August was a month with two faces, as the positive momentum from July continued, until the central bankers gathered in Jackson Hole halfway through the month. Optimism took a hit due to a comment from the Federal Reserve Chairman. And due to the rise in interest rates (to the level of June 2022).
“Our responsibility to ensure price stability is unconditional”. - Jerome Powell, Chairman Federal Reserve
The declining stock markets and the high inflation pressure of July (8.9%) in the eurozone caused a dent in confidence. The hope of fewer interest rate hikes from central banks in the near future has therefore vanished. Emerging markets, on the other hand, performed better than developed markets thanks to good market performance in Taiwan and India.
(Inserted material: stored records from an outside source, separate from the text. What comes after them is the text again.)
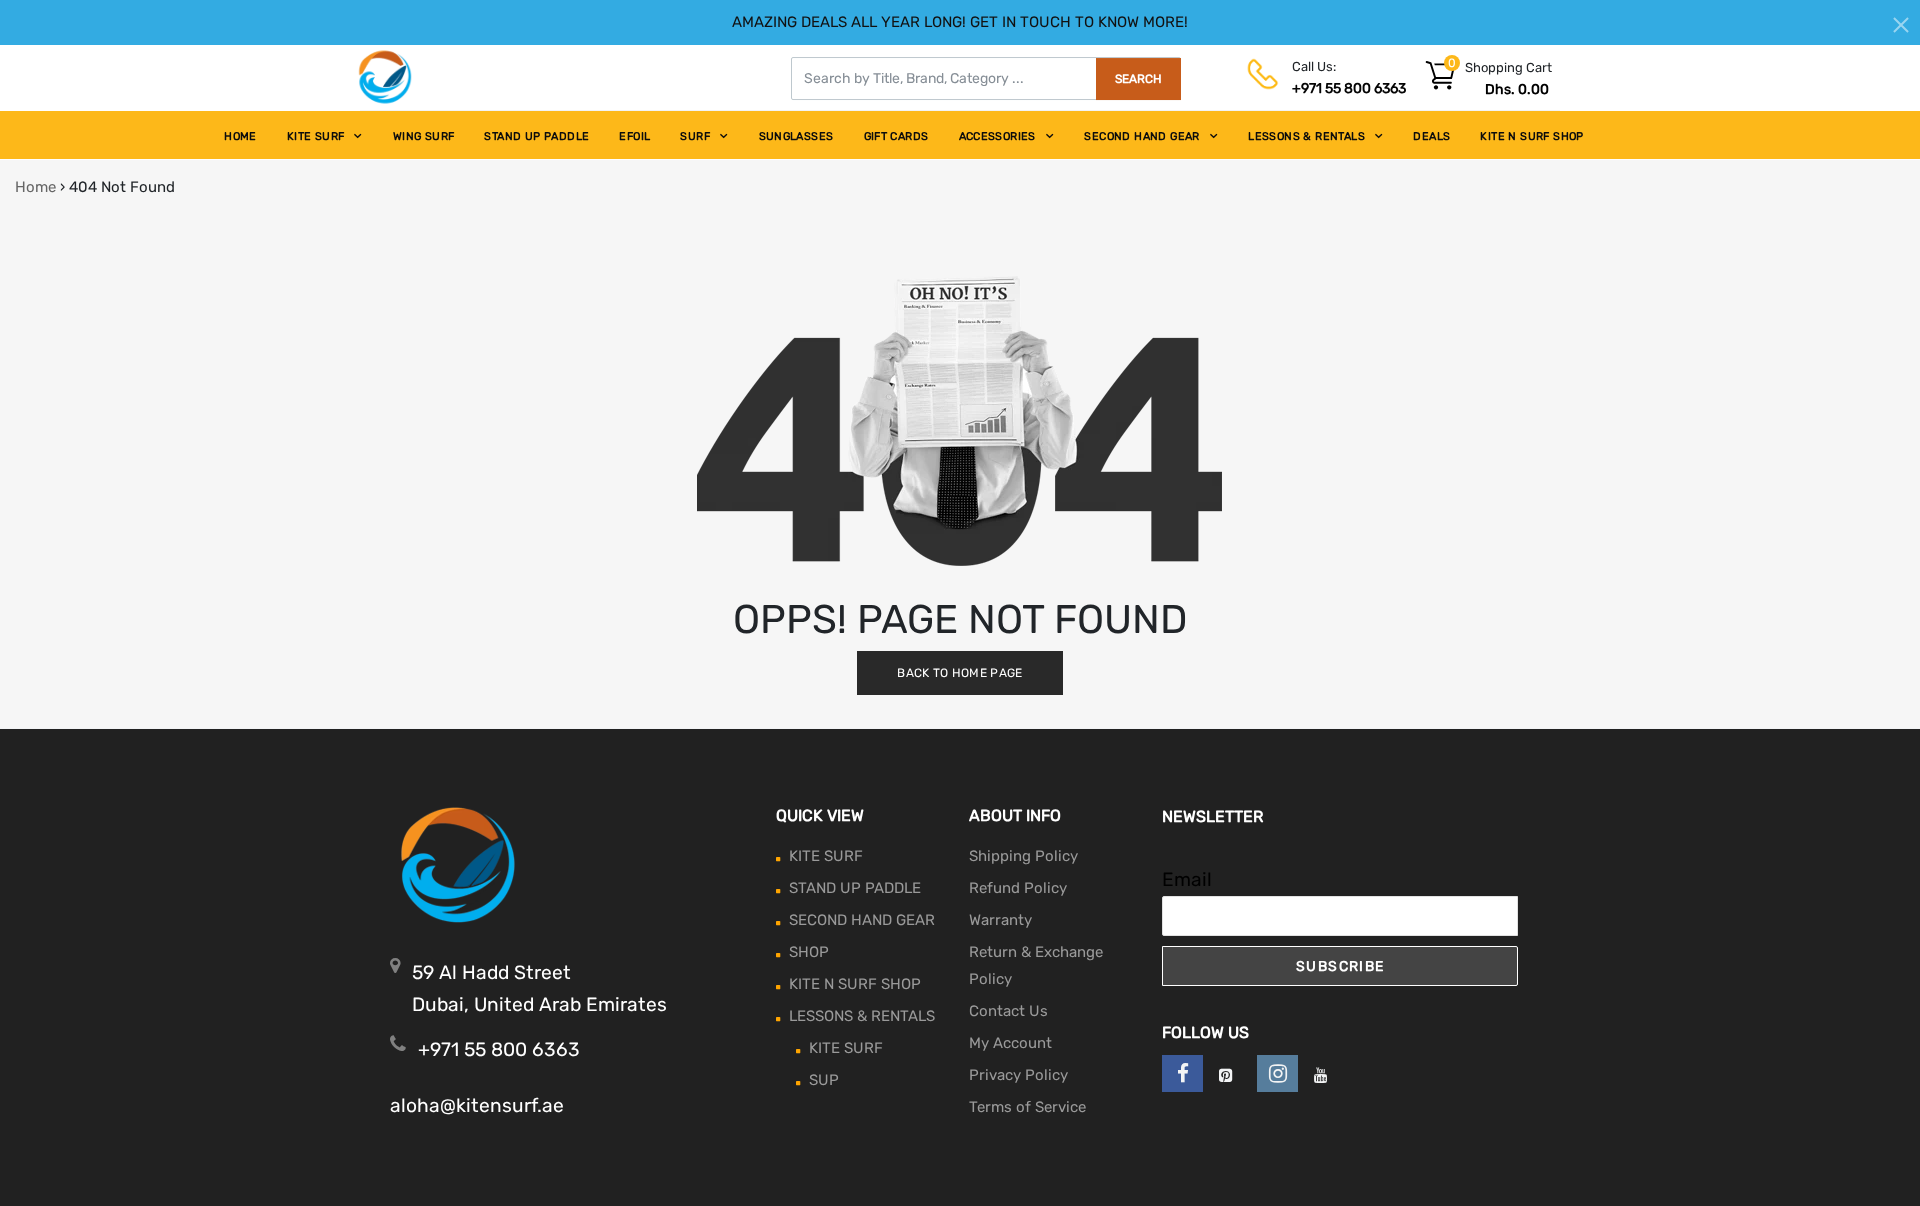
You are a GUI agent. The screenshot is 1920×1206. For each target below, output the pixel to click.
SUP (824, 1080)
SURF (695, 136)
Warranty (1000, 920)
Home (35, 187)
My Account (1010, 1043)
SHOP (809, 952)
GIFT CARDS (896, 136)
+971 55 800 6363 (1349, 88)
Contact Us (1008, 1011)
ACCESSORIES (997, 136)
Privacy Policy (1018, 1075)
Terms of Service (1027, 1107)
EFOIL (634, 136)
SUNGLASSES (796, 136)
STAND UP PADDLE (536, 136)
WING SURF (424, 136)
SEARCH (1138, 79)
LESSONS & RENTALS (1306, 136)
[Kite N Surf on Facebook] (1182, 1073)
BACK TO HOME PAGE (959, 673)
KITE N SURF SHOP (1531, 136)
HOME (240, 136)
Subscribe (1340, 966)
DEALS (1431, 136)
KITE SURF (316, 136)
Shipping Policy (1023, 856)
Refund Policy (1018, 888)
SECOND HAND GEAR (1141, 136)
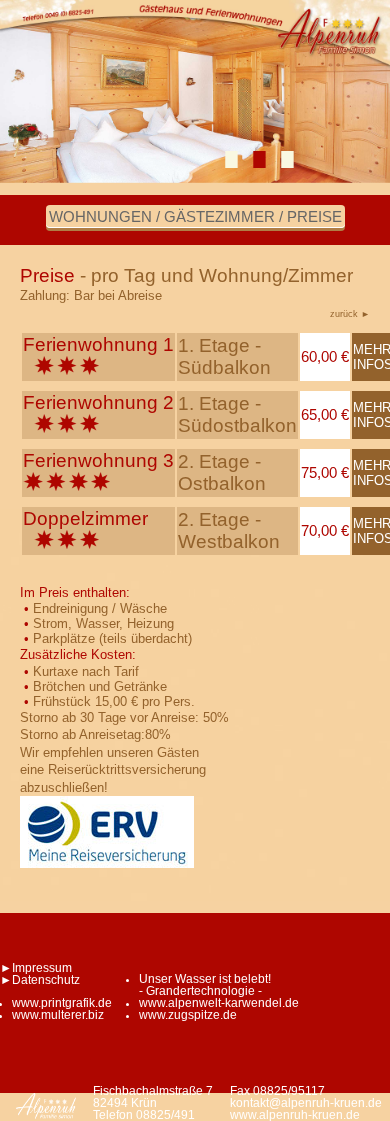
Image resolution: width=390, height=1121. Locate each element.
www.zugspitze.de (188, 1015)
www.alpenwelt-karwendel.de (219, 1003)
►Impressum (36, 968)
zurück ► (350, 313)
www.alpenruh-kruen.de (295, 1115)
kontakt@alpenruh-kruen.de (306, 1103)
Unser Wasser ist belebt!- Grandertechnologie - (205, 985)
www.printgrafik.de (62, 1003)
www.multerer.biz (58, 1015)
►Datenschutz (40, 980)
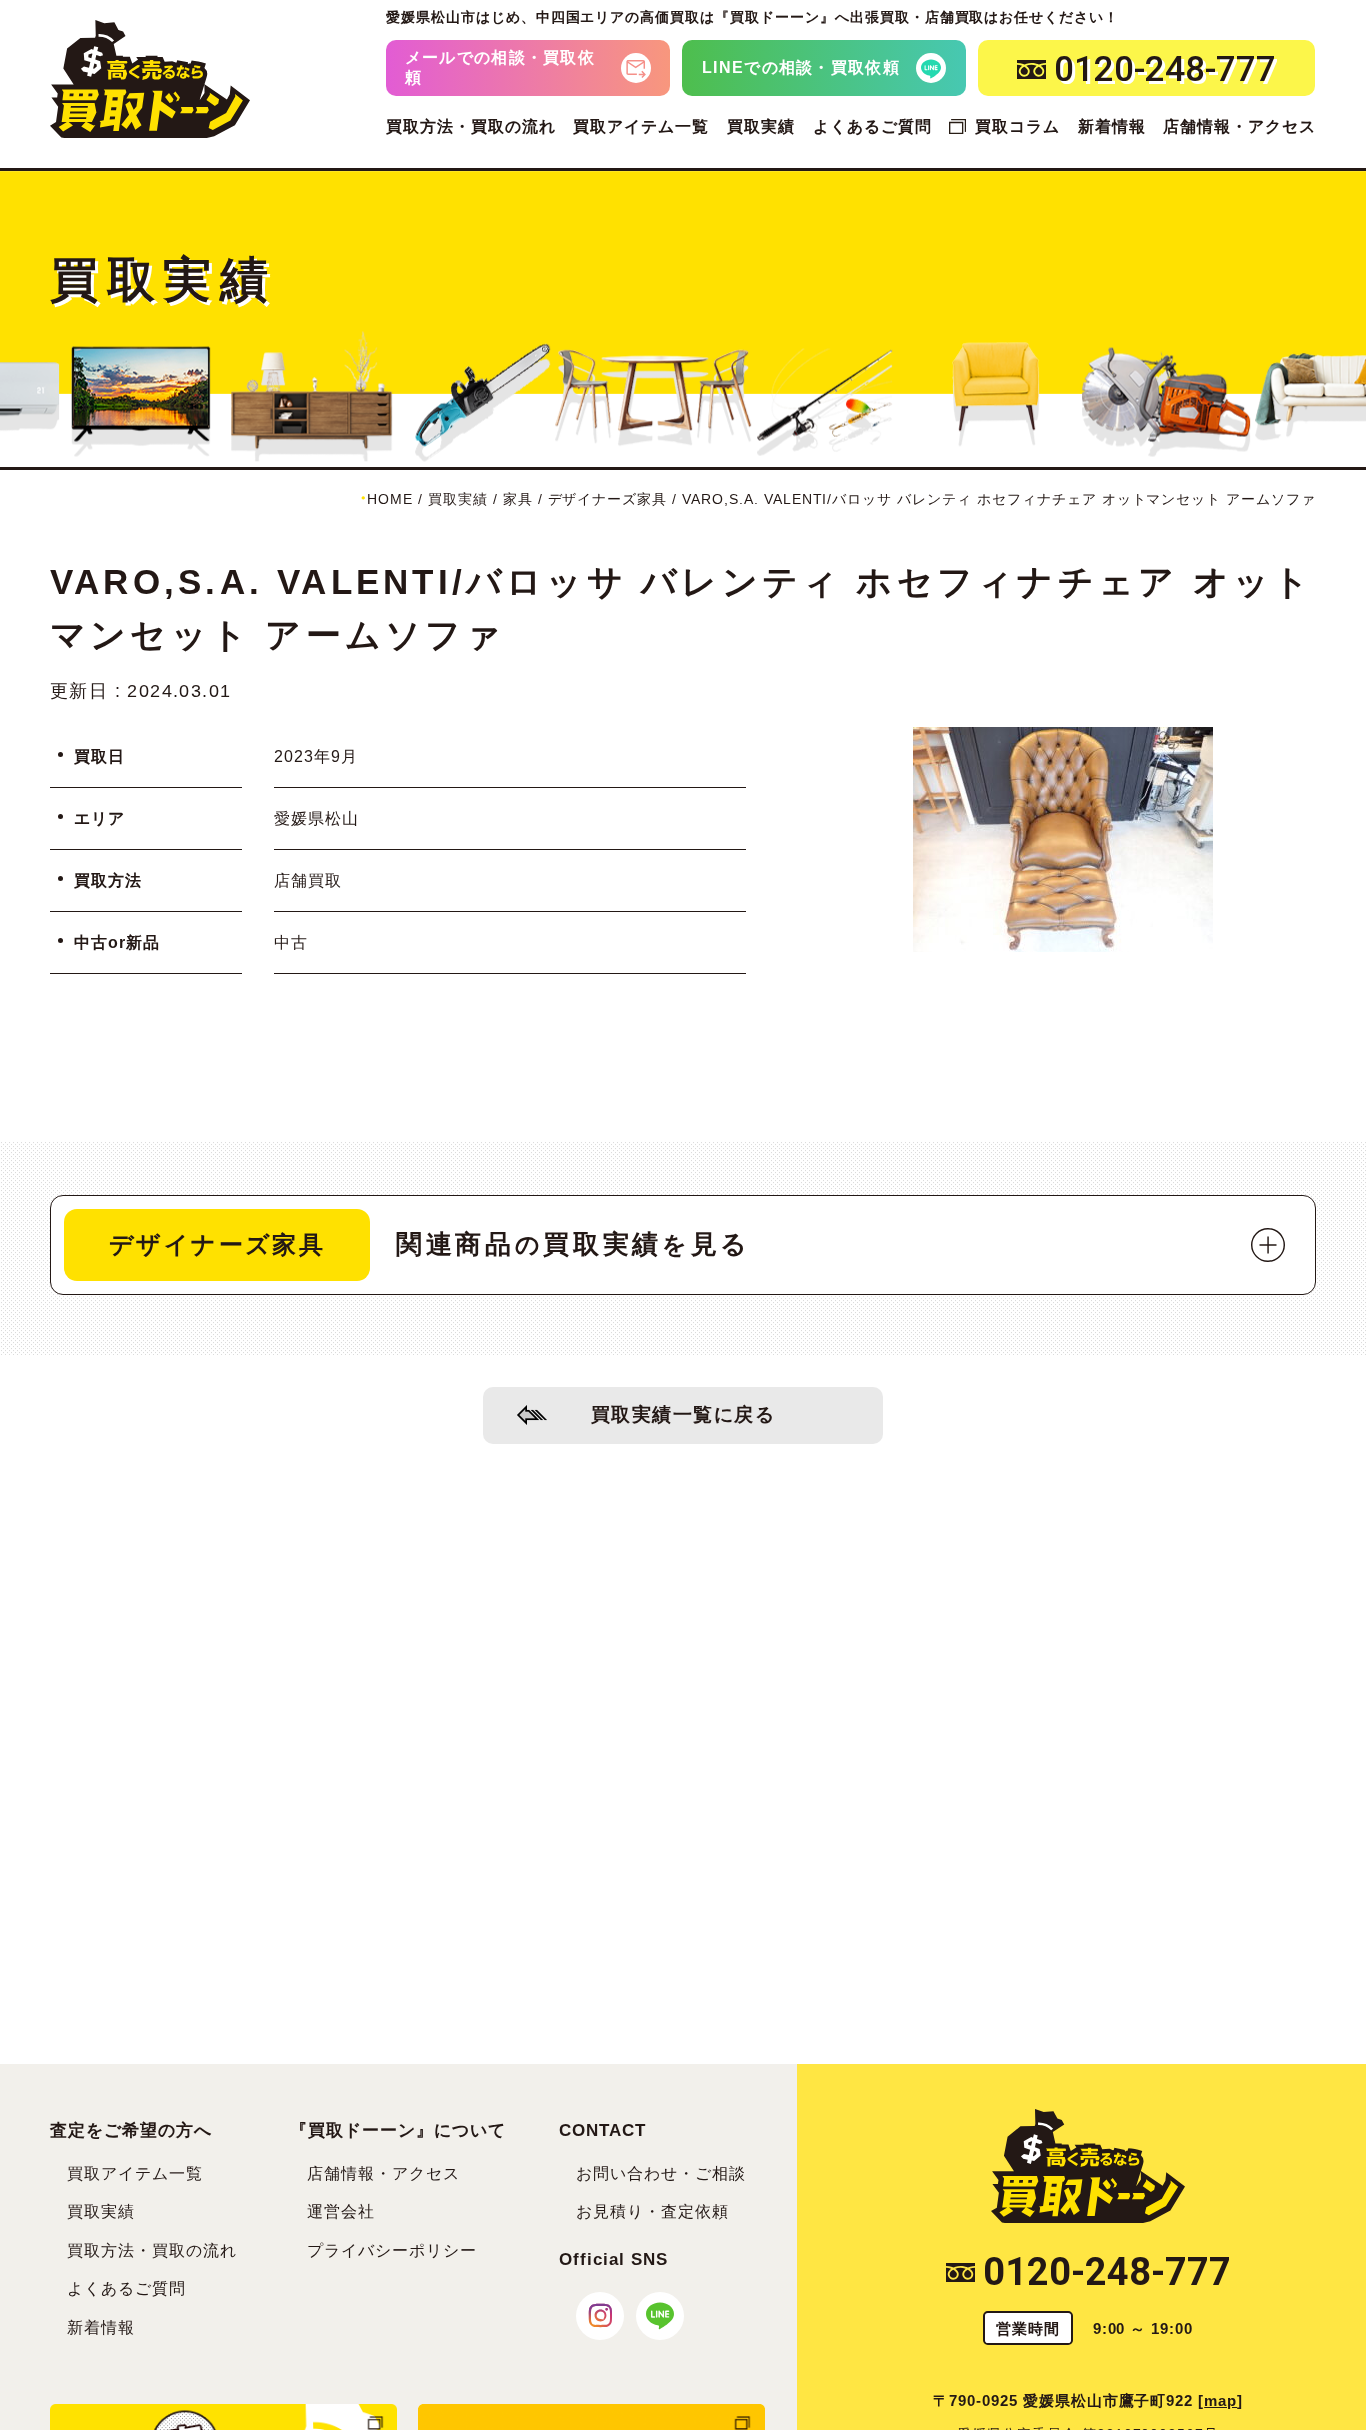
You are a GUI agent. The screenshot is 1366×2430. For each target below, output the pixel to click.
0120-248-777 (1107, 2272)
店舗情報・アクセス (1239, 126)
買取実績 (761, 126)
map (1220, 2400)
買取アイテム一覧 (641, 126)
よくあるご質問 (872, 126)
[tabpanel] (1063, 839)
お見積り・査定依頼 (652, 2211)
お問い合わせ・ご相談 (661, 2173)
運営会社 (341, 2211)
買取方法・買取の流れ (471, 126)
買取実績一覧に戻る (683, 1414)
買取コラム (1017, 126)
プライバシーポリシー (392, 2250)
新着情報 (1112, 126)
Best fund performance in August 2022: Northern Trust Emerging Markets Custom ESG Equity Index Fund +1.02%
Stocks in developed countries started the month well, but the positive development was killed off in the second half of the month after comments from the Federal Reserve (FED). This was during the annual meeting attended by central bankers from all over the world. The FED indicated that curbing inflation is the top priority for the American central banks. To do this, they are even accepting some short-term pain in the markets.
The S&P 500 rose by 4% in the first half of the month but ended the month with -4.2% despite positive production and wage data. Shares in Europe also followed their American counterparts and the Stoxx 600 index recorded ~5% losses during the month. This is likely because the energy crisis continues to weaken the outlook in the second half of the year.
Shares in emerging markets performed better than their developed counterparts. They delivered a positive return (1%) during the month and were the best-performing funds thanks to good performance in markets such as Taiwan and India.
As one of the few economies, China lowers instead of raises interest rates. China aims to support growth with this after the extensive lockdowns that have damaged the economy.
The US and European 10-year yields rose sharply -to the level of June 2022- by 49 basis points in the US and 71 basis points in Germany. Thanks to the persistence of global central banks in controlling inflation with higher interest rates.
High-yield bonds and corporate bonds also recorded negative returns (respectively -0.88% and -4.5%) with the spread increasing during the month as the risk of a recession grew due to rising interest rates. After the ECB's interest rate hike (0.5%) last month, the money market yield continued to rise and closed the month positive.
- Any peaceful resolution of the war in Ukraine will be crucial to reducing market volatility.
- The meetings of the FED and the ECB are crucial in determining the future direction of the market.